Sebelumnya, kita mengenal Franky sebagai penyanyi Balada. Lagu-lagunya, seperti ‘Bis Kota’ tahun 1970-an dikenal secara luas. Suaranya yang khas, bersama adiknya, Jane Sahilatua dan dikenal sebagai ‘Franky and Jane’ memberi warna lain diblantikan musik di era tahun 1970-an. Orang, kapan mendengarkan lagu-lagu Franky dan Jane, seperti mendengarkan ‘kisah’ kehidupan, yang sehari-hari dijalani bersama, seperti kalimat dalam lagunya:
“Bis kota sudah, miring ke kiri
oleh sesaknya penumpang
aku terjepit disela-sela, ketiak para penumpang
yang bergantungan
………………………. “
Kisah-kisah keseharian yang dijalani warga masyarakat mudah sekali ditemukan dalam lagu-lagu Franky pada masa itu. Lagu yang lain misalnya, “Lelaki dan Rembulan’ selain berkisah menyangkut asmara dengan pilihan kata yang puitis membuat orang yang mendengarnya memiliki imajinasi duka dan bahagia menyangkut kisahnya.

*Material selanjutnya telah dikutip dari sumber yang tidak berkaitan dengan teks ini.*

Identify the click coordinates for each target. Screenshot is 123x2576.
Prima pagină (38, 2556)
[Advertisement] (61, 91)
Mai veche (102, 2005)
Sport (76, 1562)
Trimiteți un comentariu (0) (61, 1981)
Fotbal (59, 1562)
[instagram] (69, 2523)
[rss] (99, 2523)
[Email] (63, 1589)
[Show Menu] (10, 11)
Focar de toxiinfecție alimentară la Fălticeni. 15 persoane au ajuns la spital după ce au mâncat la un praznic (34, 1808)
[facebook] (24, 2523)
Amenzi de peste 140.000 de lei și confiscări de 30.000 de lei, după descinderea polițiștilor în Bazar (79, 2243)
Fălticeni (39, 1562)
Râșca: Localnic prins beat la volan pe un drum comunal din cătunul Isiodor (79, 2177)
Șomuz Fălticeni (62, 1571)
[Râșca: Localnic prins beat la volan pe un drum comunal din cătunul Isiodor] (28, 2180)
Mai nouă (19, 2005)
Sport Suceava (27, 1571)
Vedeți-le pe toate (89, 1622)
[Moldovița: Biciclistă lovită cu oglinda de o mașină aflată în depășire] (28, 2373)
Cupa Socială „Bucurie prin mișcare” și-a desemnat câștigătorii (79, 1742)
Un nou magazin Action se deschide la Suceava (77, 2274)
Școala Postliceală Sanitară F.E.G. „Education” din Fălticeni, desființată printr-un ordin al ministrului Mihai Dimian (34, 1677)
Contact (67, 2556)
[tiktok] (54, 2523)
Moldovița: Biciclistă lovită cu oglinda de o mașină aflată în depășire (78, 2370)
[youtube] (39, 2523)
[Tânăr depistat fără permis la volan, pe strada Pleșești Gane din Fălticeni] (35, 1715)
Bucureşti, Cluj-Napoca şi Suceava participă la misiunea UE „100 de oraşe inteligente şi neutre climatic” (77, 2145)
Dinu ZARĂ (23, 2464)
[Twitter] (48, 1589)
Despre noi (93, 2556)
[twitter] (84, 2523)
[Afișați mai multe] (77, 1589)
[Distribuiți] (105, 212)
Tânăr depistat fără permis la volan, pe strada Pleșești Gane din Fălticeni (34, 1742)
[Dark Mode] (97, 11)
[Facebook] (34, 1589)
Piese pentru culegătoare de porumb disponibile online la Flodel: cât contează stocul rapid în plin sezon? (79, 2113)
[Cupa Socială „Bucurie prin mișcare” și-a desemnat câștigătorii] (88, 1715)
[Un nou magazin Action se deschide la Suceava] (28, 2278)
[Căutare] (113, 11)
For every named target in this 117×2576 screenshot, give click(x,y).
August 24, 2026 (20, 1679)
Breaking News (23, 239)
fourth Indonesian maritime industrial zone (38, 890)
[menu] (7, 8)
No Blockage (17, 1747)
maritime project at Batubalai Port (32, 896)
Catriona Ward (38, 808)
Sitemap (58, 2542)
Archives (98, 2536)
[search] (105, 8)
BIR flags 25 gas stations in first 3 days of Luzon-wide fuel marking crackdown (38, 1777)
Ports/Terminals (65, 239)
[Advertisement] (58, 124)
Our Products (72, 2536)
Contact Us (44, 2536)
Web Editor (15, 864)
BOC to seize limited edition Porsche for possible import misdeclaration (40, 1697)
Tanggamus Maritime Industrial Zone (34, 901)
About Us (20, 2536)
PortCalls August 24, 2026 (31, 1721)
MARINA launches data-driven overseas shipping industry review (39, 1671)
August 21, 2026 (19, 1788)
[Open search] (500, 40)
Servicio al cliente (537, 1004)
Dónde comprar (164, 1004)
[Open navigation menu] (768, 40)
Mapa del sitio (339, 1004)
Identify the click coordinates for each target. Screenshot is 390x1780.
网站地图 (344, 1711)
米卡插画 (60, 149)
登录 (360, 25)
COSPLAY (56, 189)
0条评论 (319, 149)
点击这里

Namun lagu-lagu itu sudah menjadi masa lalu bagi Franky. Meski masih ‘enak’ untuk di dengarkan bagi penggemarnya, namun tidak lagi ‘diteruskan’ olehnya. Franky lebih memilih ranah lain. Dia memiliki ‘kehendak’ berpolitik melalui lagu-lagunya, Karena itu, Franky merasa tidak perlu memasuki partai. Melalui lagu-lagu yang diciptaknnya, misalnya ‘Kemesraan’ Franky memberi inspirasi pada pendengarnya.
Berpolitik bagi Franky, bukan untuk mencari kedudukan, juga bukan untuk mengejar kekayaan. Berpolitik, bagi Franky, tampaknya adalah upaya untuk membangun masyarakat yang baik, terbuka, adil dan demokratis. Nilai-nilai demokrasi, dia suarakan melalui lagu-lagunya, Ketidakadilan dia sentuh dengan lagu-lagunya sehingga orang yang mendengar merasakan keteduhan akan pesan-pesan yang disampaikan.
Karena pilihannya, membuat teman-teman Franky berasal dari kalangan yang beragam. Bukan hanya dari kalangan musisi, melainkan seniman dari disiplin lain, bersahabat denganya. Politisi partai, aktivis politik, aktivis LSM, aktivis anti koruposi, aktivis pro demokrasi, kelompok agamawan sampai pejabat, menjadi sahabat Franky. Ini menunjukkan, sesunguhnya, Franky diterima oleh beragam kalangan.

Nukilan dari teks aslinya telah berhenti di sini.